Alex and I had been chasing mini-fridges at the free store all summer, but they were always gone. Luckily, it had only been 25 minutes since he saw them, and there were three of them sitting outside the door when we came upon the employees.
"Do any of these work?" Alex asked.
"Those are the ones that made sounds when we plugged them in," said one of the clerks, smiling.
So Alex and I picked out the two smaller ones (he insisted on taking the "Legalize Hemp" fridge, which appears to have been manufactured in the early '80s) and made our way up the side of the mountain to where he had parked his car.
Don't get me wrong -- Alex hasn't picked a poor or obscure place to park this morning or anything, everything at Wilson is up or down a mountain from where you need it to be.
And on that hike, I had those three thoughts I listed above. The face-mask thing was about the safety diagrams I'd seen in the paint office, at least a dozen of them, instructing painters to always, always wear masks while painting. These diagrams had never even been mentioned to me before, but I had noticed some large, cumbersome, and completely fucking amazing gas masks hanging on a wall right before I left for lunch, and was wondering if I'd ever get to use them.
The lunch thing was a result of yesterday's bland offering from the usually delicious Warren Wilson cafeteria. I had been extremely... disappointed.

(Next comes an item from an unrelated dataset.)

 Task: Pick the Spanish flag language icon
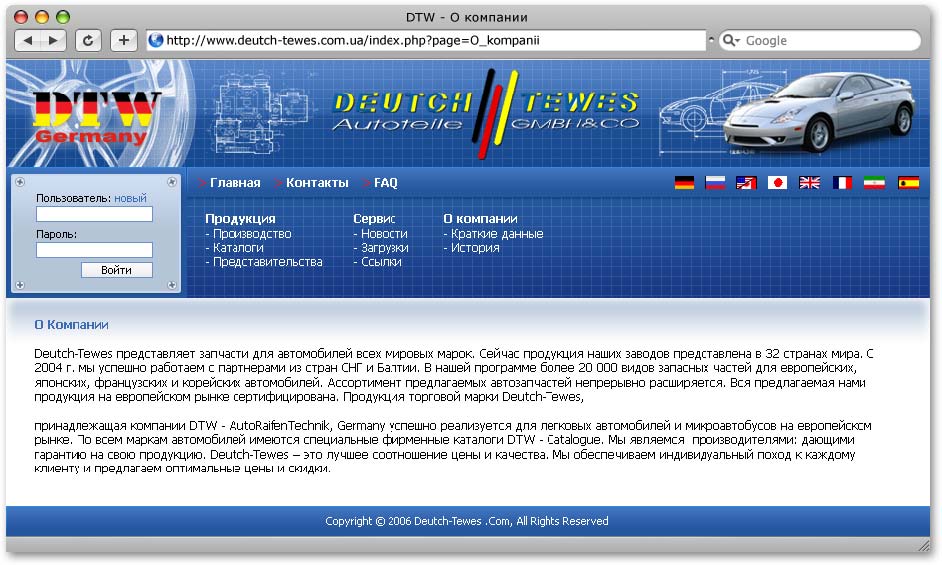pyautogui.click(x=908, y=183)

And the mini-fridge, while not particularly heavy, was just wide enough from all angles that my short arms couldn't reach all the way around it on both sides, making transporting the bastard close to suicide. I just knew that after all that work, it wasn't going to work.
So, anyway, lunch today was pretty good stuff.
And after lunch, I used a dust mask to avoid breathing in the lime dust pluming outward from the wall we were scraping.
As promised by the folks manning the recycling center, the mini-fridge did, in fact, make sounds when I plugged it in. And fifteen minutes later, the freezer section was cold. And now, my beverages and selected food items are chillin' out in my free mini-fridge, which by some miracle functions perfectly, as far as I can tell.
Said the Crypt Keeper, "Watch out behind you, kiddies!"
>>> Also, strikes me that I should have said something about the title, since it's kind of strange. You see, Vinegar arms is me. I spilled vinegar on my arms today. We were using it to neutralize the lime (ACID + BASE = COOL LULZ), so I spent the last hour of my day scrubbing vinegar onto a wall. Yay. This concludes my emergency edit.